As explained in the Dukkhakkhandha Sutta (of the Majjhima Nikāya) one should dwell upon the fact that sensual objects are more of worry and lamentation than of enjoyment and so on; upon suffering from contact with heat, cold, gadflies, mosquitoes, flies, wind, sun, reptiles, fleas, insects, etc., while in quest of sense objects, as motivated by sensedesires; upon pain and distress when one’s laborious quest for sense objects ends up fruitless; upon worry and anxiety for their security against the five enemies after they have been acquired; upon great suffering caused by terrible wars waged through desire for sense objects; upon the thirty-two kinds of severe punishment (kamma-kāraṇa) meted out in this life to those who have committed crimes through sense-desires; upon terrible suffering in the life beyond in the four realms of miserable existences.
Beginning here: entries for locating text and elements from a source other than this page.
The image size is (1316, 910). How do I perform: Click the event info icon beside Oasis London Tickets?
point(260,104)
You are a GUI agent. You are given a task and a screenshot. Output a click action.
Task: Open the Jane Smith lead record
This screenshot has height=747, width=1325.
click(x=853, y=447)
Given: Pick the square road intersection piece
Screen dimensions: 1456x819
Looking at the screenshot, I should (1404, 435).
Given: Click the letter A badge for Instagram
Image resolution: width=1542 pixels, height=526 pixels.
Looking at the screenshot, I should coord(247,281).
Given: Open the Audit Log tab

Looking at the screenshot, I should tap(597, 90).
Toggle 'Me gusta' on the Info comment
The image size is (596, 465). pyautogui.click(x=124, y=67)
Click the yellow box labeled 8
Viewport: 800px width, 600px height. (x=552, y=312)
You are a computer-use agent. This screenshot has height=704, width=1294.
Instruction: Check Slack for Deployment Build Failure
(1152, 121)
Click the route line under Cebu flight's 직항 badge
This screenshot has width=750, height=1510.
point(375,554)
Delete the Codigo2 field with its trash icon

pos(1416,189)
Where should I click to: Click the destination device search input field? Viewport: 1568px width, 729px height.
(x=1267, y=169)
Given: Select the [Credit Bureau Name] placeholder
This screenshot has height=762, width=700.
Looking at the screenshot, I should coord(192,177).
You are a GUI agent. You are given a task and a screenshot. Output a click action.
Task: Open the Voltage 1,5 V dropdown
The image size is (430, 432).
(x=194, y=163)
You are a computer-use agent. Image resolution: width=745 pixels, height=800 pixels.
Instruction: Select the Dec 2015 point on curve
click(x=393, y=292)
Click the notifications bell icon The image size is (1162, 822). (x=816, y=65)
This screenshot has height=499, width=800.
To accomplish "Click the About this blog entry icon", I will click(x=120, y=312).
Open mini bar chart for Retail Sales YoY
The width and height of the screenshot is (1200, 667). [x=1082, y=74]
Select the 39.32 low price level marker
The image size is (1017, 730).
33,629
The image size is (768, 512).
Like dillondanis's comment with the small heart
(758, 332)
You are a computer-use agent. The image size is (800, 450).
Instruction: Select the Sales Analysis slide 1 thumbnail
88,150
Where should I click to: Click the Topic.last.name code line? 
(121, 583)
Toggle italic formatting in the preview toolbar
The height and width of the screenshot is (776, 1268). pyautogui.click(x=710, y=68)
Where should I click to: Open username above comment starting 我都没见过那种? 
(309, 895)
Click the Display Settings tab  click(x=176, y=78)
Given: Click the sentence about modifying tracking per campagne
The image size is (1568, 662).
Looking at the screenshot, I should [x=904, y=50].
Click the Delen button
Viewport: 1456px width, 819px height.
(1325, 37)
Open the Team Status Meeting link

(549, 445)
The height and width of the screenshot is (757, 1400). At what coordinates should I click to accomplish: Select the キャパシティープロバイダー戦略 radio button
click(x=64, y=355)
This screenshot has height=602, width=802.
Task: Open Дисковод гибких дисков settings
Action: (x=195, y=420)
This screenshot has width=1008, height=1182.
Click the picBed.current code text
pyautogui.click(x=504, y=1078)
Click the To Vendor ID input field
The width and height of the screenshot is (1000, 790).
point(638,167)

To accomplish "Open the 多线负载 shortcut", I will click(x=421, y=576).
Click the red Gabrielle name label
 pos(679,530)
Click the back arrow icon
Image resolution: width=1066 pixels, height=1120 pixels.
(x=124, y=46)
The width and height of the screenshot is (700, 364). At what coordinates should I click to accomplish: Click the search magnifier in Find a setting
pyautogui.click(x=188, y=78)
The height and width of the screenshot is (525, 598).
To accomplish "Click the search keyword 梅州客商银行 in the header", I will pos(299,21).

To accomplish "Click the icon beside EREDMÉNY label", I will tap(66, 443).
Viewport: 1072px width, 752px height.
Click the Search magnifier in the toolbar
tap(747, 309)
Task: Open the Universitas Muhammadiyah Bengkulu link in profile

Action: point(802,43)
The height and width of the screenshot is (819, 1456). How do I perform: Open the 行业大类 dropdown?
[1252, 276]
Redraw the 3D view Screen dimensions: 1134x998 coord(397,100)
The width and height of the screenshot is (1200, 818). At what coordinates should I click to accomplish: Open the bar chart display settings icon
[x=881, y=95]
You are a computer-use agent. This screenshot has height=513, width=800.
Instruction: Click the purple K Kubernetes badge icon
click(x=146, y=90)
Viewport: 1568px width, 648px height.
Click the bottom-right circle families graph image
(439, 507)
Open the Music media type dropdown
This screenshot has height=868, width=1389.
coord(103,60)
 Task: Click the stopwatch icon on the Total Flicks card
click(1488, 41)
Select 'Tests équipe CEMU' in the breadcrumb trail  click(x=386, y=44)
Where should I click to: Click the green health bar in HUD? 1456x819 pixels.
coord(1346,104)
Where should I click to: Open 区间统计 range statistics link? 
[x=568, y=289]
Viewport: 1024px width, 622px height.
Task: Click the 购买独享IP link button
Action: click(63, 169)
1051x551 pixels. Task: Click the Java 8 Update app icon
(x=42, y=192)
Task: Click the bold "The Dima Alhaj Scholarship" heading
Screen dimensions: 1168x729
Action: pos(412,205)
(This is the detailed treatment of reflecting on the Perfection of Renunciation.)

4. Detailed Treatment of Reflecting on The Perfection of Wisdom

“Without wisdom, such Perfections as Generosity, etc., cannot become pure; and volition for giving, volition for observing morality, etc., cannot perform their respective functions.” In this manner, one should reflect on the attributes of wisdom.

Without life, this bodily mechanism loses its significance and cannot function properly. Without consciousness, the sense faculties of eye, ear, etc., cannot perform their respective functions of seeing, hearing, etc. Similarly, the faculties of faith, energy, etc., cannot do their respective duties effectively in the absence of wisdom. Therefore, wisdom is the main and chief cause for the fulfilment of Perfections, such as generosity, etc.

How Wisdom helps Fulfilment of Other Perfections

(a) Because they keep their eyes of wisdom always open, Bodhisattas, when giving away their limbs and organs, they do so without extolling themselves or disparaging others. (As mentioned above) like the great medicine-tree, they give without developing wrong thoughts, and are always filled with joy in the past, present and future.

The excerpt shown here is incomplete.